## KUTIPAN TEKS
Kepala Dinas Pendidikan Dogiyai David Goo: Tes Kemampuan Akademik Perlu Dievaluasi Kembali

Kepala Dinas Pendidikan, Pemuda dan Olahraga Kabupaten Dogiyai David Goo, S.Pd. Foto: Istimewa

MOWANEMANI, ODIYAIWUU.com — Tes Kemampuan Akademik (TKA) yang dilakukan serentak di Indonesia menjadi pengalaman pertama bagi kabupaten di Papua Tengah. TKA menimbulkan kegaduhan karena daerah belum siap.

“TKA tahun ini menjadi pengalaman pertama penuh kegaduan di daerah. Bukan siswanya tidak siap tetapi karena sistemnya malah belum siap. Kita tidak perlu mengatakan bahwa siswanya cengeng atau takut,” ujar Kepala Dinas Pendidikan, Pemuda dan Olahraga Kabupaten Dogiyai David Goo, S.Pd di Mowanemani, Papua Tengah, Rabu (19/11).

David menilai, pembuat kebijakan dan penyelenggara malah belum siap menganalisis aneka macam dampaknya ketimbangan kurikulum di berbagai daerah, termasuk satuan pendidikan. Padahal, tes kemampuan akademik sebenarnya tidak wajib, namun dibuat seolah wajib.

“Sekolah-sekolah ditakut-takuti oleh pembuat kebijakan dengan aneka alasan dan pertimbangan sehingga sekolah harus ikut. Bahkan muncul pungutan dengan berbagai alasan dan motif di lapangan. Mulai dari membeli laptop, membayar pengawas hingga biaya teknis yang tidak jelas,” kata David.

David menegaskan, bila alasan tes kemampuan akademik adalah untuk standarisasi nasional, seharusnya distandarkan terlebih dahulu itu bukan murid tetapi sekolah dan guru yang wajib dipersiapkan.

“Di Indonesia ini kualitas guru dan fasilitas sekolah antar daerah itu masin tumpang tindih dan timpang. Tetapi siswa diminta standar kualitasnya. Pengajaran antar daerah masih jauh dari setara. Bahkan integritas penyelenggara pendidikan juga belum seragam,” katanya.

## DATA YANG DISEDIAKAN
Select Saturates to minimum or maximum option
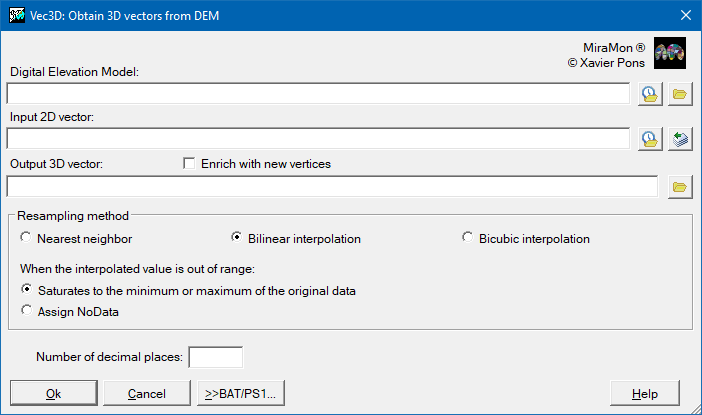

## PERINTAH TUGAS
Salinlah tanpa perubahan bagian berita tentang Tes Kemampuan Akademik di atas, mulai dari "MOWANEMANI, ODIYAIWUU.com —" dan berlanjut sampai "daerah belum siap.".

## PENYELESAIAN TERTULIS
MOWANEMANI, ODIYAIWUU.com — Tes Kemampuan Akademik (TKA) yang dilakukan serentak di Indonesia menjadi pengalaman pertama bagi kabupaten di Papua Tengah. TKA menimbulkan kegaduhan karena daerah belum siap.